Waitts Lake is still a good destination for browns and rainbow on the troll. Size varies, but many are 14 inches or better. Flies and flashers have been a good combination.
Downs Lake has yet to produce any numbers of big perch or crappie, but trout fishing for 15- to 17-inch rainbow is said to be good.
Rufus Woods Reservoir is high and fast from Seaton Grove past the second set of net pens. Trout fishing for the big triploids has slowed considerably. Best luck recently has come from anglers dunking Power Bait.
Lake Coeur d’Alene kokanee fishing is good. Look for them anywhere from 25-35 feet down. Good trout fishing is available on the smaller Coeur d’Alene area lakes.
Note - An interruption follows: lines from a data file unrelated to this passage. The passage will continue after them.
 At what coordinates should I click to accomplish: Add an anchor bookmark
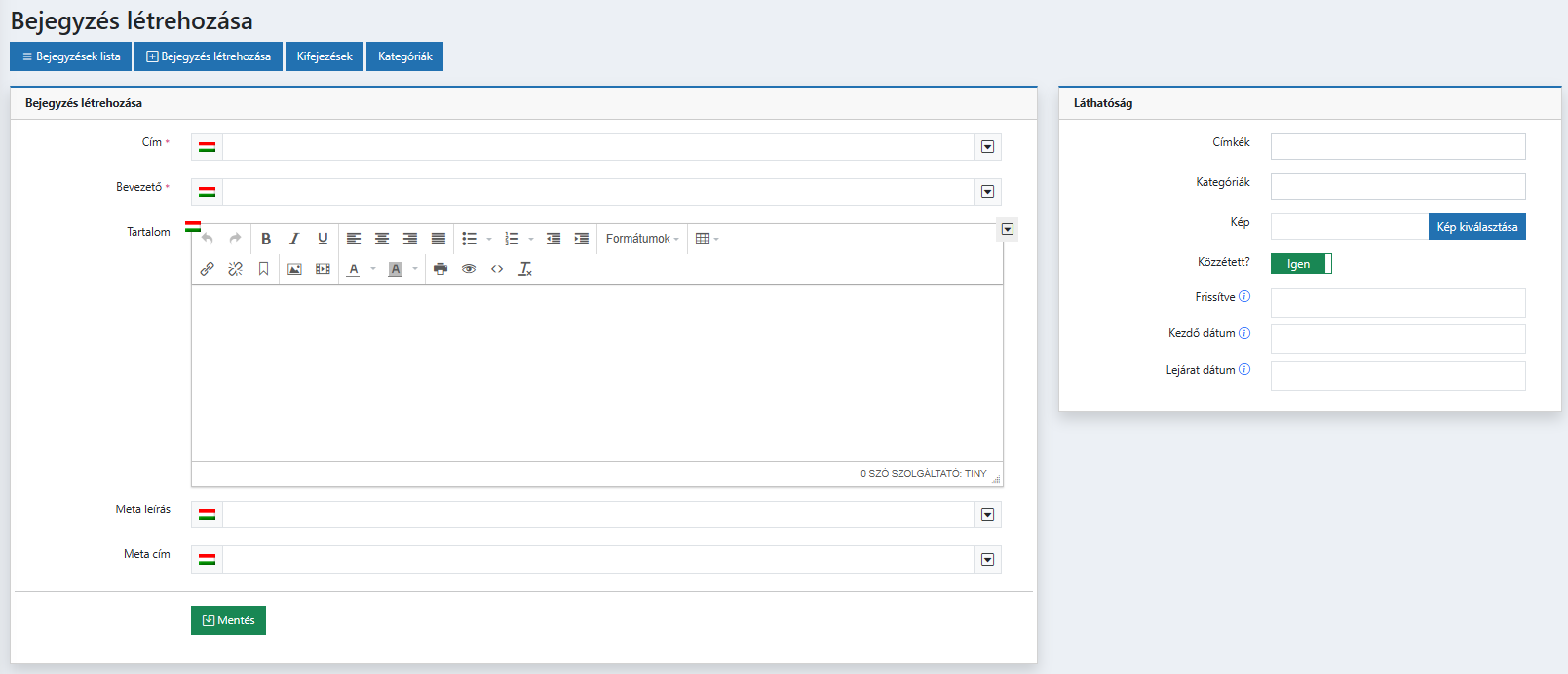[263, 269]
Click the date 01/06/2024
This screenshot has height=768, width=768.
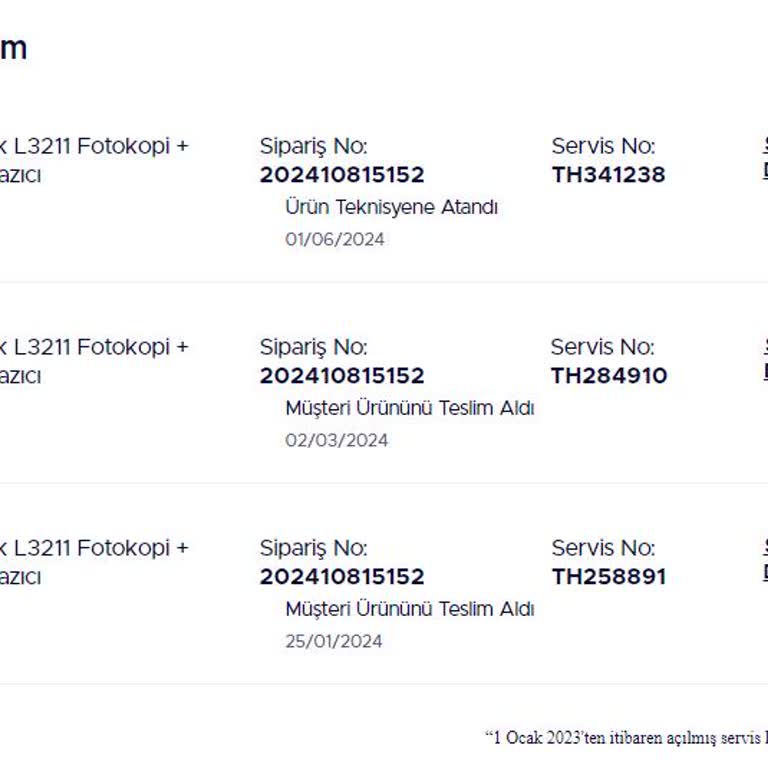(334, 239)
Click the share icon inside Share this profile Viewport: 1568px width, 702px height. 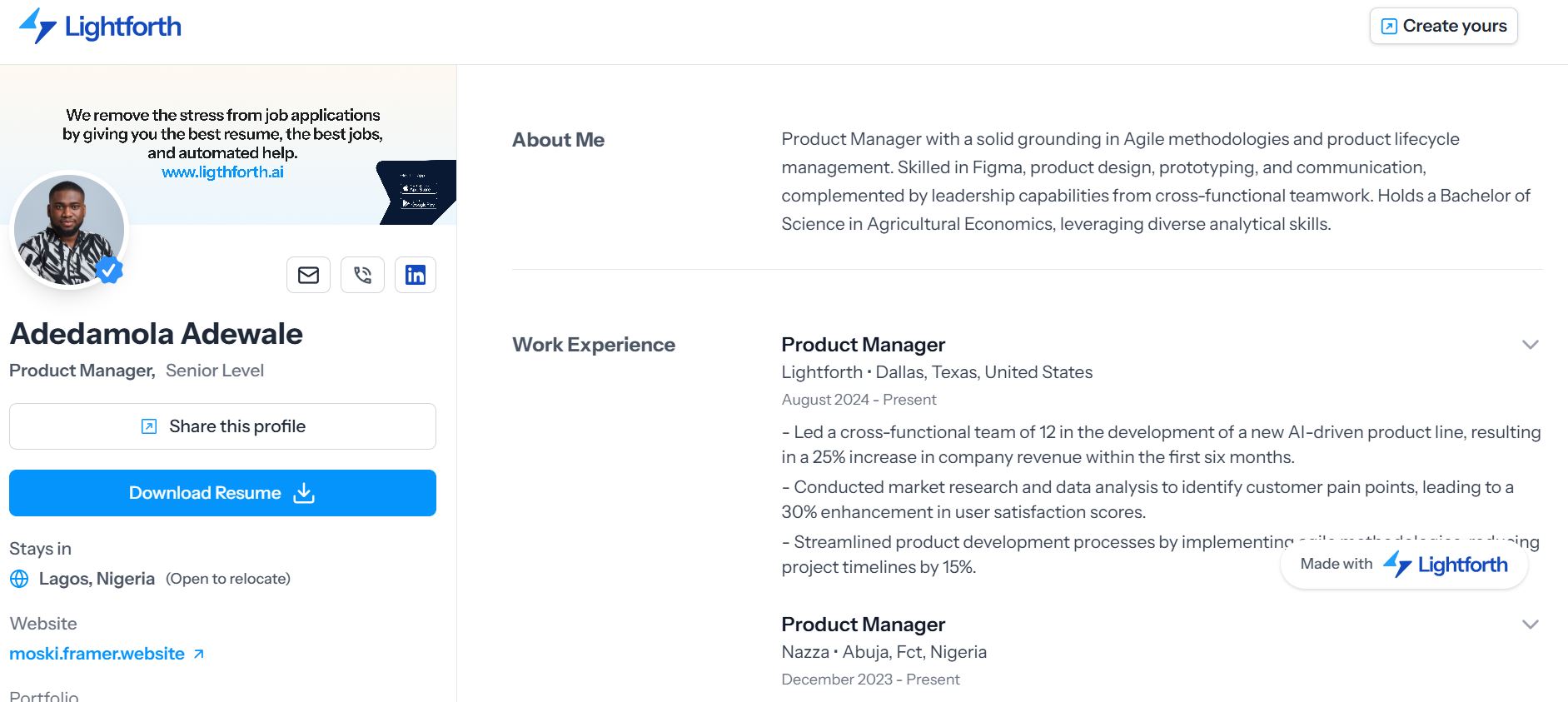[x=147, y=426]
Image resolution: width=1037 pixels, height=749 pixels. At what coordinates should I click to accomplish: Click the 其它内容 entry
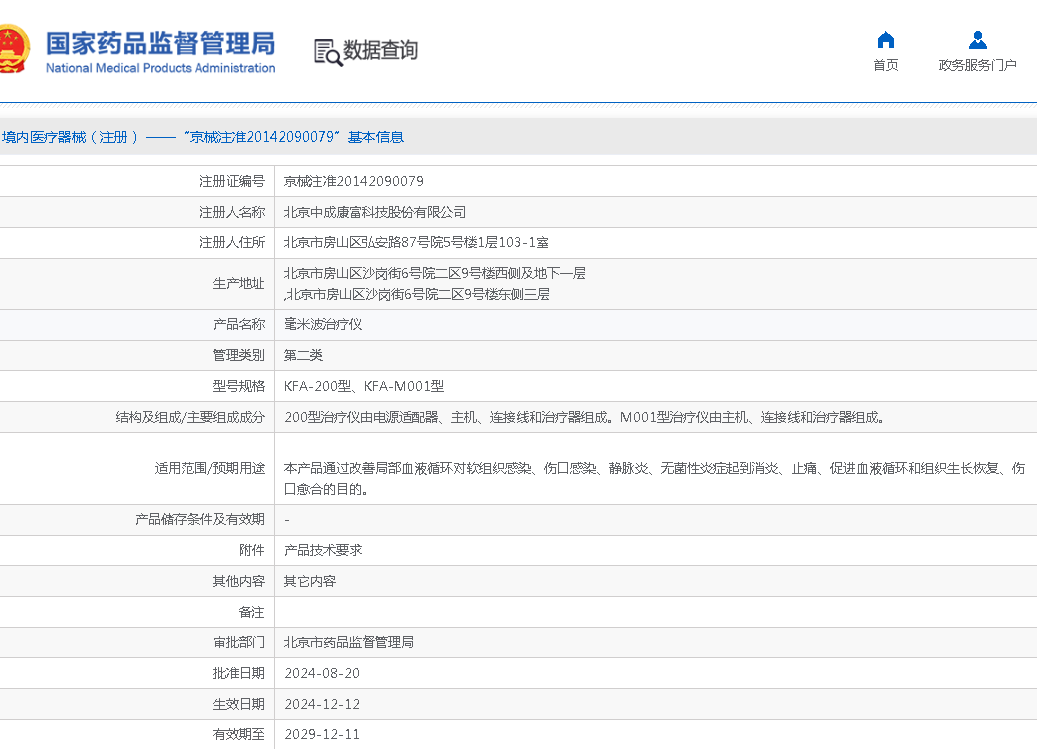(x=310, y=581)
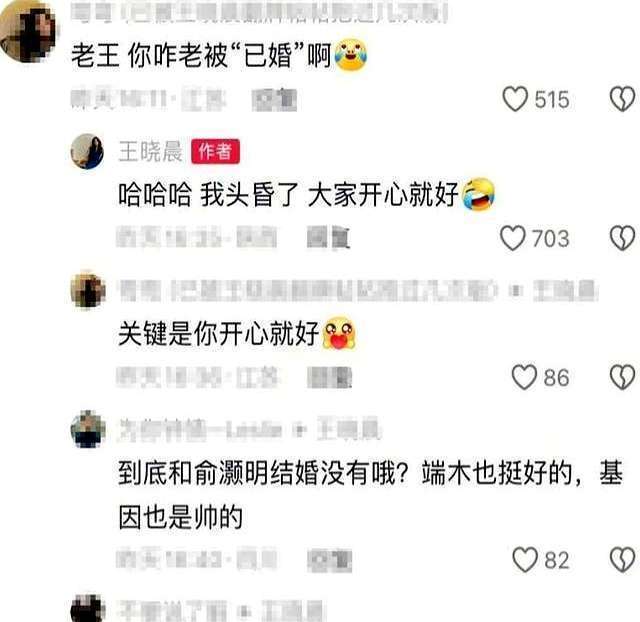This screenshot has height=622, width=640.
Task: Reply to the 端木也挺好的 comment
Action: 329,560
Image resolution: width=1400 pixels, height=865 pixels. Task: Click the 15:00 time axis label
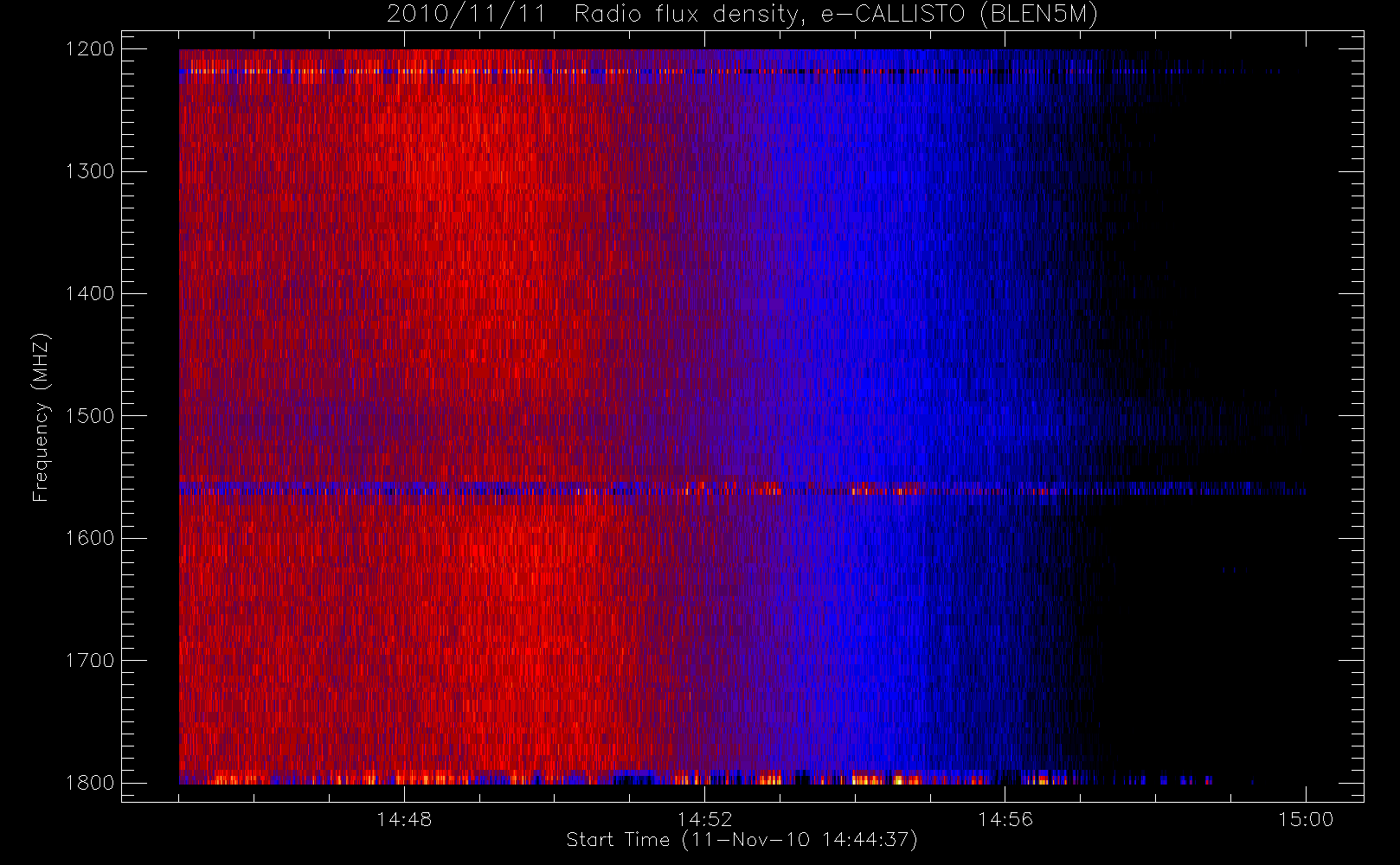[1306, 819]
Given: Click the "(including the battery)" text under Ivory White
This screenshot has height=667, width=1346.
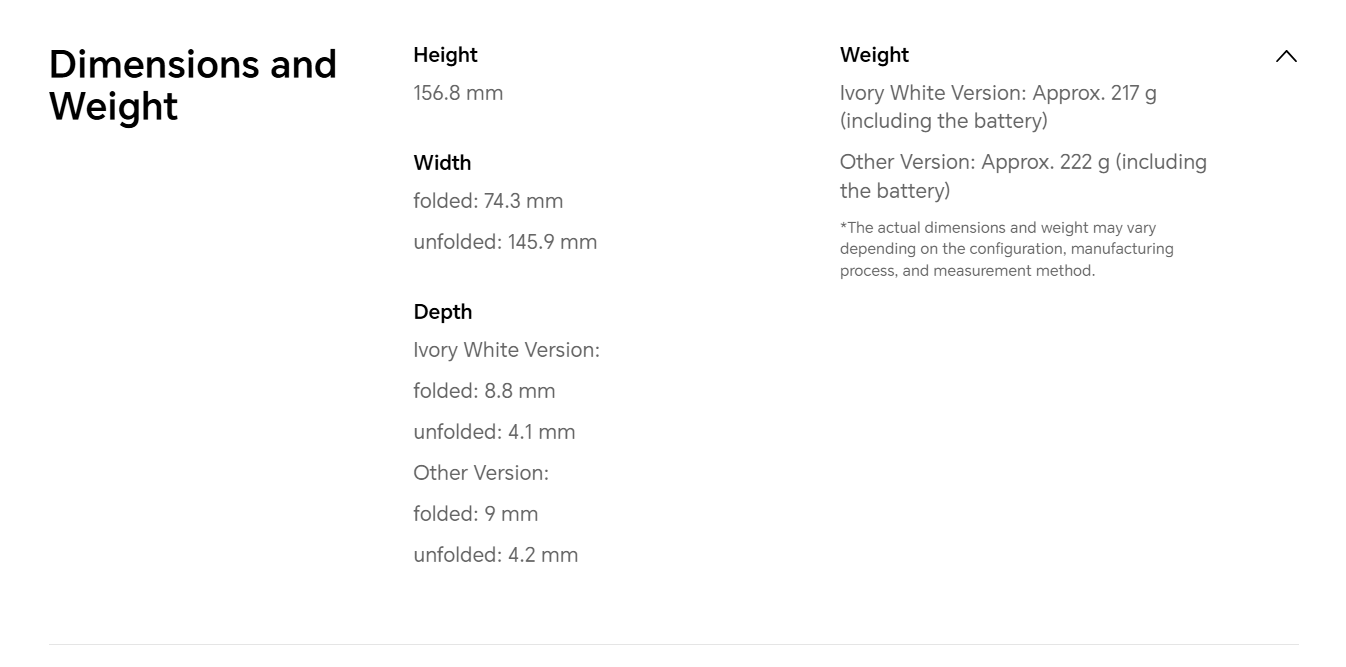Looking at the screenshot, I should (x=943, y=121).
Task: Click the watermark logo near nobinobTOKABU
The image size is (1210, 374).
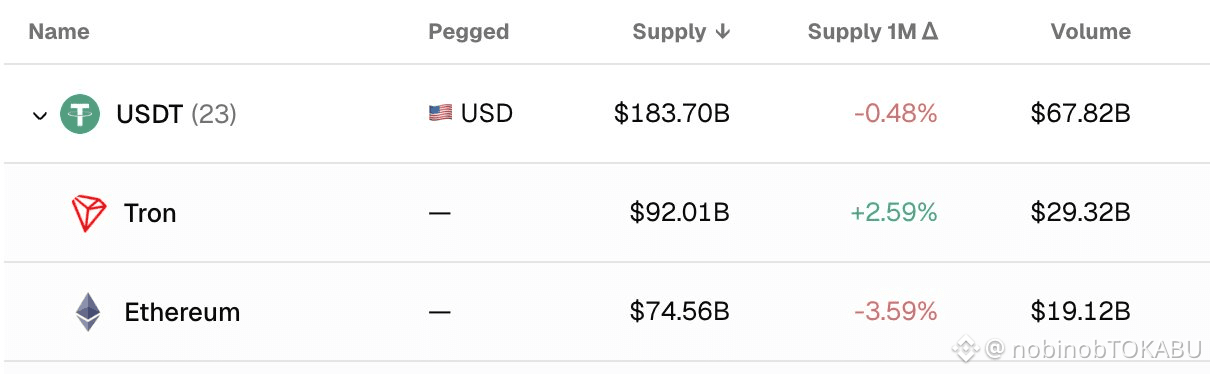Action: [964, 349]
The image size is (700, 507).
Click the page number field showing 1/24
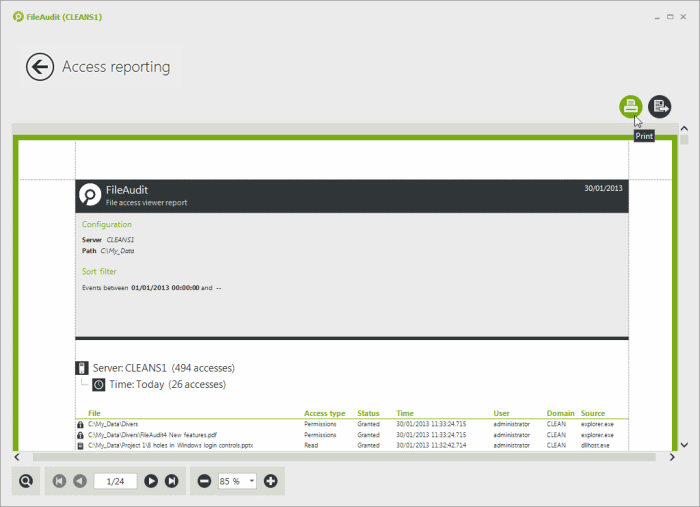pyautogui.click(x=115, y=481)
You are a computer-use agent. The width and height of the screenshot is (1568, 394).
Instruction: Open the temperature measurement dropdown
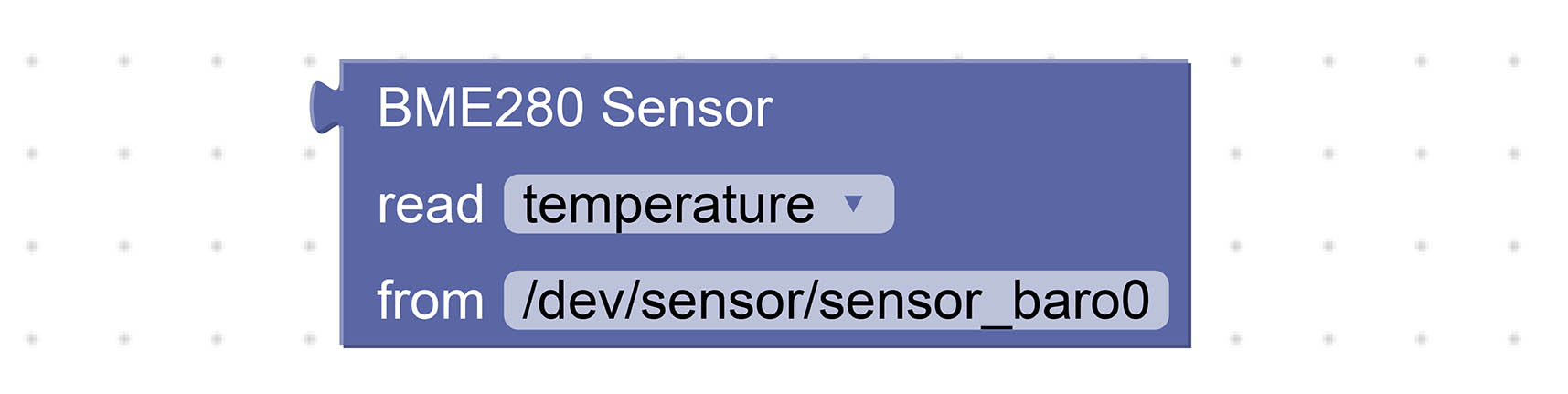[x=699, y=204]
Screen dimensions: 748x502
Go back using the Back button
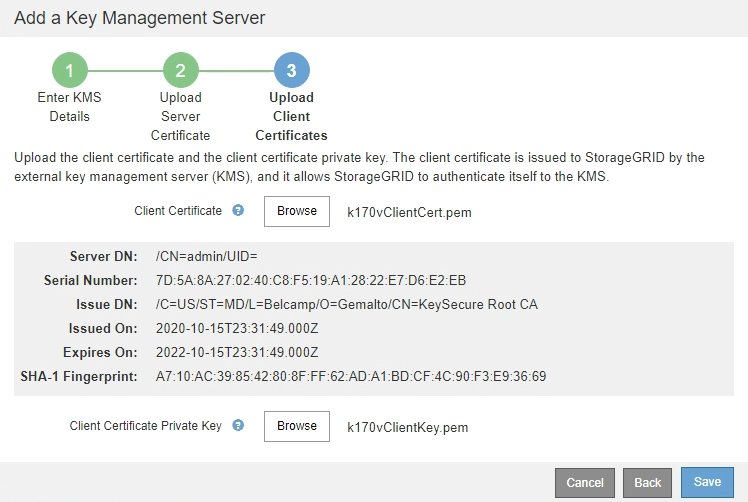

Priest Lake mack anglers are having good luck jigging or trolling green split-back Rapalas.
Salmon and steelhead
Chinook fishing below Wells Dam is picking up but by no means fast. A lot of water is spilling over the dam and the river is treacherous in all but a small area near the east bank. A new section opened last Friday between the top of the dam and the Brewster Bridge. At the Triangle Exxon in Brewster, Bob Fately said the sockeye run is just beginning and the numbers look promising. He said there may be a problem, in that the Okanogan River is still cold and the fish might scoot straight up to their spawning grounds without stopping at the mouth as they did last year. Info: (509) 689-3473.
The lower South Fork Salmon River is closed for salmon fishing. The upper South Fork Salmon River will remain open, but will be closed to the harvest of adult chinook salmon 24 or more inches long. The Lower Salmon, Little Salmon and the Clearwater upstream from the Orofino Bridge (including the South Fork and the Lochsa) are open for the retention of adult chinook.
Summer steelhead numbers are increasing in the lower Columbia River. Last weekend, anglers fishing the gorge had the best success.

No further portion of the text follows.